Collected data:
- Opening Delimiter -

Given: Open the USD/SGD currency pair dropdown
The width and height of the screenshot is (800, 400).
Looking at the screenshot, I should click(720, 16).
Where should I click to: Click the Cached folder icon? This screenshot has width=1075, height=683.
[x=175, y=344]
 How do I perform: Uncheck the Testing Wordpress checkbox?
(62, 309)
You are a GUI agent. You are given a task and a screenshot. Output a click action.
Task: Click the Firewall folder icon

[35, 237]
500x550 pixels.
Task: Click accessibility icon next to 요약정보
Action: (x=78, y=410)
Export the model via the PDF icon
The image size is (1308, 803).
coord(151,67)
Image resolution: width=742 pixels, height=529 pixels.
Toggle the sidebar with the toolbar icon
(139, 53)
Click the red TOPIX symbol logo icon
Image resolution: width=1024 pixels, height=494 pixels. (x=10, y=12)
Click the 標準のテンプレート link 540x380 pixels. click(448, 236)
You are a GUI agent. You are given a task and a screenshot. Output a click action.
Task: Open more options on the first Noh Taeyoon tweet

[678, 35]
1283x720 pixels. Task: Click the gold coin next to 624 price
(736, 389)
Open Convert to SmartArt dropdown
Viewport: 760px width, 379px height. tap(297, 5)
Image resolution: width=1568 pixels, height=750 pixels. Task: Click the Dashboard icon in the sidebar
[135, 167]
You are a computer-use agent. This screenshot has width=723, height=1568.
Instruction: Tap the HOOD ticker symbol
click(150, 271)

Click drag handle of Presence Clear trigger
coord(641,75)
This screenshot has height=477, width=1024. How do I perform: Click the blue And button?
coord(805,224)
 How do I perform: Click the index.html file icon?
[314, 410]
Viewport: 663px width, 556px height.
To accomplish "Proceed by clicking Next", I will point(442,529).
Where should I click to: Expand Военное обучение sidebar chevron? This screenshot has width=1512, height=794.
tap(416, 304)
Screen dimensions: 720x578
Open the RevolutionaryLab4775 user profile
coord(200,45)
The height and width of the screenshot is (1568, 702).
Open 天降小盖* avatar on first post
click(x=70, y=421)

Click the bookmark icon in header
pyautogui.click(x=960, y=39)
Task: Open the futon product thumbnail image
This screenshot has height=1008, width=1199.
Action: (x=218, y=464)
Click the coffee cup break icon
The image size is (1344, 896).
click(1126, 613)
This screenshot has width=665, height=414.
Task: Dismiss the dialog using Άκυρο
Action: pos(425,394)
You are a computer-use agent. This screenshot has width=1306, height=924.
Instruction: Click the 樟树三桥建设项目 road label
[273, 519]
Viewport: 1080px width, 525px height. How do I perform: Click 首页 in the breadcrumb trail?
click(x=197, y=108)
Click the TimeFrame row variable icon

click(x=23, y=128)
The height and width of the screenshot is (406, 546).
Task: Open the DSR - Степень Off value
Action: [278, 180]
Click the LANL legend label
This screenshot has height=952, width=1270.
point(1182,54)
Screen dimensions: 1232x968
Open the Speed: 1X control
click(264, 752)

- Closing Delimiter -

• DIRECTIONS: Give the entries again, every one of them exactly.

• OUTPUT FOR THIS EXERCISE:
Given: Open the USD/SGD currency pair dropdown
The width and height of the screenshot is (800, 400).
Looking at the screenshot, I should click(720, 16).
Where should I click to: Click the Cached folder icon? This screenshot has width=1075, height=683.
[x=175, y=344]
 How do I perform: Uncheck the Testing Wordpress checkbox?
(62, 309)
You are a GUI agent. You are given a task and a screenshot. Output a click action.
Task: Click the Firewall folder icon

[35, 237]
500x550 pixels.
Task: Click accessibility icon next to 요약정보
Action: (x=78, y=410)
Export the model via the PDF icon
The image size is (1308, 803).
coord(151,67)
Image resolution: width=742 pixels, height=529 pixels.
Toggle the sidebar with the toolbar icon
(139, 53)
Click the red TOPIX symbol logo icon
Image resolution: width=1024 pixels, height=494 pixels. (x=10, y=12)
Click the 標準のテンプレート link 540x380 pixels. click(448, 236)
You are a GUI agent. You are given a task and a screenshot. Output a click action.
Task: Open more options on the first Noh Taeyoon tweet

[678, 35]
1283x720 pixels. Task: Click the gold coin next to 624 price
(736, 389)
Open Convert to SmartArt dropdown
Viewport: 760px width, 379px height. tap(297, 5)
Image resolution: width=1568 pixels, height=750 pixels. Task: Click the Dashboard icon in the sidebar
[135, 167]
You are a computer-use agent. This screenshot has width=723, height=1568.
Instruction: Tap the HOOD ticker symbol
click(150, 271)

Click drag handle of Presence Clear trigger
coord(641,75)
This screenshot has height=477, width=1024. How do I perform: Click the blue And button?
coord(805,224)
 How do I perform: Click the index.html file icon?
[314, 410]
Viewport: 663px width, 556px height.
To accomplish "Proceed by clicking Next", I will point(442,529).
Where should I click to: Expand Военное обучение sidebar chevron? This screenshot has width=1512, height=794.
tap(416, 304)
Screen dimensions: 720x578
Open the RevolutionaryLab4775 user profile
coord(200,45)
The height and width of the screenshot is (1568, 702).
Open 天降小盖* avatar on first post
click(x=70, y=421)

Click the bookmark icon in header
pyautogui.click(x=960, y=39)
Task: Open the futon product thumbnail image
This screenshot has height=1008, width=1199.
Action: (x=218, y=464)
Click the coffee cup break icon
The image size is (1344, 896).
click(1126, 613)
This screenshot has width=665, height=414.
Task: Dismiss the dialog using Άκυρο
Action: pos(425,394)
You are a computer-use agent. This screenshot has width=1306, height=924.
Instruction: Click the 樟树三桥建设项目 road label
[273, 519]
Viewport: 1080px width, 525px height. How do I perform: Click 首页 in the breadcrumb trail?
click(x=197, y=108)
Click the TimeFrame row variable icon

click(x=23, y=128)
The height and width of the screenshot is (406, 546).
Task: Open the DSR - Степень Off value
Action: [278, 180]
Click the LANL legend label
This screenshot has height=952, width=1270.
point(1182,54)
Screen dimensions: 1232x968
Open the Speed: 1X control
click(264, 752)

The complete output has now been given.